Goal of the exercise -
The expected reply is all of the data, returned exactly.

Records for the exercise -
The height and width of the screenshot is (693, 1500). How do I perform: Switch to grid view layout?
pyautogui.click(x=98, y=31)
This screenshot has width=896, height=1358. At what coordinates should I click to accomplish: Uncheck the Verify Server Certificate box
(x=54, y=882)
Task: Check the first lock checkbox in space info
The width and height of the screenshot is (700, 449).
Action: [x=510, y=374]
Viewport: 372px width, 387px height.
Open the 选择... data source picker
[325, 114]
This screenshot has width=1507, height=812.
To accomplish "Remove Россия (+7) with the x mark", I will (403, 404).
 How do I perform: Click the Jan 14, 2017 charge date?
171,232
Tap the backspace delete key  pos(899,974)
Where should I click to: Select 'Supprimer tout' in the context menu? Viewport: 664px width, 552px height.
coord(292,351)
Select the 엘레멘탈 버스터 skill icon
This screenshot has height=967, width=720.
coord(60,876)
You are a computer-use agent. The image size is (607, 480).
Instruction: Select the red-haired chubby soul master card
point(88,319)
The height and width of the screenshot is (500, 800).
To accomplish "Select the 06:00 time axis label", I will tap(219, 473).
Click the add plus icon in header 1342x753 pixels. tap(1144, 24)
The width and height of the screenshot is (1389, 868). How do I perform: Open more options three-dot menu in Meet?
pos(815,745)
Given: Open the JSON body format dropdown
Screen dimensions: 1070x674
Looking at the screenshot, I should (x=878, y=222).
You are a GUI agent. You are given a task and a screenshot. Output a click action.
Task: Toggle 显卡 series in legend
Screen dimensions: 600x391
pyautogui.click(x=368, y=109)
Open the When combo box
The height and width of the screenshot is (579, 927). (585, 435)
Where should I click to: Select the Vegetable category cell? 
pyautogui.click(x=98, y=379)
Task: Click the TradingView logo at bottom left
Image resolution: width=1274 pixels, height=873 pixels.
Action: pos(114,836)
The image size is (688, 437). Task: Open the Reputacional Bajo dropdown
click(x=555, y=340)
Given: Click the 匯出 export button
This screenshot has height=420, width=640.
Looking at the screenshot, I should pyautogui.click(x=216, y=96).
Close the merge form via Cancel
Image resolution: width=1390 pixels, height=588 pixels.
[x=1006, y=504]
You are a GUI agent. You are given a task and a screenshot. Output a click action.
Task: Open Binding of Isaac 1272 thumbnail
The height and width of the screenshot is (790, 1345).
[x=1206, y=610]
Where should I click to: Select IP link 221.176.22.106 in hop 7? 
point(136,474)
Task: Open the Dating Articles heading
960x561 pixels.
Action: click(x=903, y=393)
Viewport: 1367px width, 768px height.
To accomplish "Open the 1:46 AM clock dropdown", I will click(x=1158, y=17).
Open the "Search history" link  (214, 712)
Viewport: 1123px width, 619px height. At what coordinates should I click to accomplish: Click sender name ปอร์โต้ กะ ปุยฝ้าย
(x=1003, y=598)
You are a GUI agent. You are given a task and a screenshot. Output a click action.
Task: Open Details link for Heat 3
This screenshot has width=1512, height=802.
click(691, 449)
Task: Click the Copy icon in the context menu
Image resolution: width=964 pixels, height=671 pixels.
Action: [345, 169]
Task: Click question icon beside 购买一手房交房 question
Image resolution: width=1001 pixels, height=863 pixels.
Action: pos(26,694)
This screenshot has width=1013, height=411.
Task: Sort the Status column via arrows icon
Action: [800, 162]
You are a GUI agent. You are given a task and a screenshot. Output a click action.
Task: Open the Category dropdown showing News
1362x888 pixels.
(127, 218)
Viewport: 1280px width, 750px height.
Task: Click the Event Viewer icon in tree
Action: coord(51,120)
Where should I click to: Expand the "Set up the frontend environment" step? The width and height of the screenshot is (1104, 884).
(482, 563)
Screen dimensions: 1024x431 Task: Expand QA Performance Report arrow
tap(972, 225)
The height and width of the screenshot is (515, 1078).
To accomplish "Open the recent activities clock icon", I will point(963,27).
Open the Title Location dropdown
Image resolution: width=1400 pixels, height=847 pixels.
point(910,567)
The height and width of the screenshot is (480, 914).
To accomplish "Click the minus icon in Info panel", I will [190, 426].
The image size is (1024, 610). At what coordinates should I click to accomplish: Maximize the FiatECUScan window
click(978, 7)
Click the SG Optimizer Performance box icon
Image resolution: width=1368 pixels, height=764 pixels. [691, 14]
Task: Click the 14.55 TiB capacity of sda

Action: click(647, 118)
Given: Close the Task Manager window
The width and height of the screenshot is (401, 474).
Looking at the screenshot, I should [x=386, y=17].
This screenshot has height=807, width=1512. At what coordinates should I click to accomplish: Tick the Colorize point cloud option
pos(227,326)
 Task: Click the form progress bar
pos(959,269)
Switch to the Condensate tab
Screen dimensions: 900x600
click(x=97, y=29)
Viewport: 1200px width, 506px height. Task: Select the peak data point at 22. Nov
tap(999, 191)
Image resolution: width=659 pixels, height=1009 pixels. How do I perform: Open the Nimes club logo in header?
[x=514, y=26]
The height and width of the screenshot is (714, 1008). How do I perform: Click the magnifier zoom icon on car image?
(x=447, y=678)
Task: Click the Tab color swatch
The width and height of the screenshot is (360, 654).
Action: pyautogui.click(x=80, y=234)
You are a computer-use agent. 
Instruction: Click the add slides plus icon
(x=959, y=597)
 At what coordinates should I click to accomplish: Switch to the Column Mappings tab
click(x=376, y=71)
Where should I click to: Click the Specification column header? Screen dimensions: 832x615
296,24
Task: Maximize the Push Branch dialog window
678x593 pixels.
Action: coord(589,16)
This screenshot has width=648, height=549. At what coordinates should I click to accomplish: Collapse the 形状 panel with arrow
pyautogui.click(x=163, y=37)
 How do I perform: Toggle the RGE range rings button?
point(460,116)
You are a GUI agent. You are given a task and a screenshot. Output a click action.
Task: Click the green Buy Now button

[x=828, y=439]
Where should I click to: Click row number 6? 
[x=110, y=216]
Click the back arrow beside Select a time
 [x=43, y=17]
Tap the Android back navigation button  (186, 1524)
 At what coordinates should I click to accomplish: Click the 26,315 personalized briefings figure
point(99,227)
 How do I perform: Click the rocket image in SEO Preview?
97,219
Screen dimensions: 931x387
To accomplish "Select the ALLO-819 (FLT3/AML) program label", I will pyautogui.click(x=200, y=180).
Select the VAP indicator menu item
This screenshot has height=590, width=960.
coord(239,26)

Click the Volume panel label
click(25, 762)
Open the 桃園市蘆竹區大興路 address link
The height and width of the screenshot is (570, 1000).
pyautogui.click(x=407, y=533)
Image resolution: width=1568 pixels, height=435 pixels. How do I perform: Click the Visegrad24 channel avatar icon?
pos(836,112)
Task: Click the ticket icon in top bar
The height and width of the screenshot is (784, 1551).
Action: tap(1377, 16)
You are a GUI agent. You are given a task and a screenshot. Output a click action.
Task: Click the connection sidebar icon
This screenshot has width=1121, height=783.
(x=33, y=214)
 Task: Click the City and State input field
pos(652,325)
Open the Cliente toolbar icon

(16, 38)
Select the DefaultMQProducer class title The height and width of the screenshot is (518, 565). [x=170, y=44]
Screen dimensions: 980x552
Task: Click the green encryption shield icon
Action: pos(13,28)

Written answer -
The height and width of the screenshot is (693, 1500). How do I perform: Switch to grid view layout?
pyautogui.click(x=98, y=31)
This screenshot has width=896, height=1358. At what coordinates should I click to accomplish: Uncheck the Verify Server Certificate box
(x=54, y=882)
Task: Check the first lock checkbox in space info
The width and height of the screenshot is (700, 449).
Action: [x=510, y=374]
Viewport: 372px width, 387px height.
Open the 选择... data source picker
[325, 114]
This screenshot has width=1507, height=812.
To accomplish "Remove Россия (+7) with the x mark", I will (403, 404).
 How do I perform: Click the Jan 14, 2017 charge date?
171,232
Tap the backspace delete key  pos(899,974)
Where should I click to: Select 'Supprimer tout' in the context menu? Viewport: 664px width, 552px height.
coord(292,351)
Select the 엘레멘탈 버스터 skill icon
This screenshot has height=967, width=720.
coord(60,876)
You are a computer-use agent. The image size is (607, 480).
Instruction: Select the red-haired chubby soul master card
point(88,319)
The height and width of the screenshot is (500, 800).
To accomplish "Select the 06:00 time axis label", I will tap(219, 473).
Click the add plus icon in header 1342x753 pixels. tap(1144, 24)
The width and height of the screenshot is (1389, 868). How do I perform: Open more options three-dot menu in Meet?
pos(815,745)
Given: Open the JSON body format dropdown
Screen dimensions: 1070x674
Looking at the screenshot, I should (x=878, y=222).
You are a GUI agent. You are given a task and a screenshot. Output a click action.
Task: Toggle 显卡 series in legend
Screen dimensions: 600x391
pyautogui.click(x=368, y=109)
Open the When combo box
The height and width of the screenshot is (579, 927). (585, 435)
Where should I click to: Select the Vegetable category cell? 
pyautogui.click(x=98, y=379)
Task: Click the TradingView logo at bottom left
Image resolution: width=1274 pixels, height=873 pixels.
Action: pos(114,836)
The image size is (688, 437). Task: Open the Reputacional Bajo dropdown
click(x=555, y=340)
Given: Click the 匯出 export button
This screenshot has height=420, width=640.
Looking at the screenshot, I should pyautogui.click(x=216, y=96).
Close the merge form via Cancel
Image resolution: width=1390 pixels, height=588 pixels.
[x=1006, y=504]
You are a GUI agent. You are given a task and a screenshot. Output a click action.
Task: Open Binding of Isaac 1272 thumbnail
The height and width of the screenshot is (790, 1345).
[x=1206, y=610]
Where should I click to: Select IP link 221.176.22.106 in hop 7? 
point(136,474)
Task: Open the Dating Articles heading
960x561 pixels.
Action: click(x=903, y=393)
Viewport: 1367px width, 768px height.
To accomplish "Open the 1:46 AM clock dropdown", I will click(x=1158, y=17).
Open the "Search history" link  (214, 712)
Viewport: 1123px width, 619px height. At what coordinates should I click to accomplish: Click sender name ปอร์โต้ กะ ปุยฝ้าย
(x=1003, y=598)
You are a GUI agent. You are given a task and a screenshot. Output a click action.
Task: Open Details link for Heat 3
This screenshot has width=1512, height=802.
click(691, 449)
Task: Click the Copy icon in the context menu
Image resolution: width=964 pixels, height=671 pixels.
Action: [345, 169]
Task: Click question icon beside 购买一手房交房 question
Image resolution: width=1001 pixels, height=863 pixels.
Action: pos(26,694)
This screenshot has width=1013, height=411.
Task: Sort the Status column via arrows icon
Action: [800, 162]
You are a GUI agent. You are given a task and a screenshot. Output a click action.
Task: Open the Category dropdown showing News
1362x888 pixels.
(127, 218)
Viewport: 1280px width, 750px height.
Task: Click the Event Viewer icon in tree
Action: coord(51,120)
Where should I click to: Expand the "Set up the frontend environment" step? The width and height of the screenshot is (1104, 884).
(482, 563)
Screen dimensions: 1024x431 Task: Expand QA Performance Report arrow
tap(972, 225)
The height and width of the screenshot is (515, 1078).
To accomplish "Open the recent activities clock icon", I will point(963,27).
Open the Title Location dropdown
Image resolution: width=1400 pixels, height=847 pixels.
point(910,567)
The height and width of the screenshot is (480, 914).
To accomplish "Click the minus icon in Info panel", I will [190, 426].
The image size is (1024, 610). At what coordinates should I click to accomplish: Maximize the FiatECUScan window
click(978, 7)
Click the SG Optimizer Performance box icon
Image resolution: width=1368 pixels, height=764 pixels. [691, 14]
Task: Click the 14.55 TiB capacity of sda

Action: click(647, 118)
Given: Close the Task Manager window
The width and height of the screenshot is (401, 474).
Looking at the screenshot, I should [x=386, y=17].
This screenshot has height=807, width=1512. At what coordinates should I click to accomplish: Tick the Colorize point cloud option
pos(227,326)
 Task: Click the form progress bar
pos(959,269)
Switch to the Condensate tab
Screen dimensions: 900x600
click(x=97, y=29)
Viewport: 1200px width, 506px height. Task: Select the peak data point at 22. Nov
tap(999, 191)
Image resolution: width=659 pixels, height=1009 pixels. How do I perform: Open the Nimes club logo in header?
[x=514, y=26]
The height and width of the screenshot is (714, 1008). How do I perform: Click the magnifier zoom icon on car image?
(x=447, y=678)
Task: Click the Tab color swatch
The width and height of the screenshot is (360, 654).
Action: pyautogui.click(x=80, y=234)
You are a computer-use agent. 
Instruction: Click the add slides plus icon
(x=959, y=597)
 At what coordinates should I click to accomplish: Switch to the Column Mappings tab
click(x=376, y=71)
Where should I click to: Click the Specification column header? Screen dimensions: 832x615
296,24
Task: Maximize the Push Branch dialog window
678x593 pixels.
Action: coord(589,16)
This screenshot has width=648, height=549. At what coordinates should I click to accomplish: Collapse the 形状 panel with arrow
pyautogui.click(x=163, y=37)
 How do I perform: Toggle the RGE range rings button?
point(460,116)
You are a GUI agent. You are given a task and a screenshot. Output a click action.
Task: Click the green Buy Now button

[x=828, y=439]
Where should I click to: Click row number 6? 
[x=110, y=216]
Click the back arrow beside Select a time
 [x=43, y=17]
Tap the Android back navigation button  (186, 1524)
 At what coordinates should I click to accomplish: Click the 26,315 personalized briefings figure
point(99,227)
 How do I perform: Click the rocket image in SEO Preview?
97,219
Screen dimensions: 931x387
To accomplish "Select the ALLO-819 (FLT3/AML) program label", I will pyautogui.click(x=200, y=180).
Select the VAP indicator menu item
This screenshot has height=590, width=960.
coord(239,26)

Click the Volume panel label
click(25, 762)
Open the 桃園市蘆竹區大興路 address link
The height and width of the screenshot is (570, 1000).
pyautogui.click(x=407, y=533)
Image resolution: width=1568 pixels, height=435 pixels. How do I perform: Click the Visegrad24 channel avatar icon?
pos(836,112)
Task: Click the ticket icon in top bar
The height and width of the screenshot is (784, 1551).
Action: tap(1377, 16)
You are a GUI agent. You are given a task and a screenshot. Output a click action.
Task: Click the connection sidebar icon
This screenshot has width=1121, height=783.
(x=33, y=214)
 Task: Click the City and State input field
pos(652,325)
Open the Cliente toolbar icon

(16, 38)
Select the DefaultMQProducer class title The height and width of the screenshot is (518, 565). [x=170, y=44]
Screen dimensions: 980x552
Task: Click the green encryption shield icon
Action: pos(13,28)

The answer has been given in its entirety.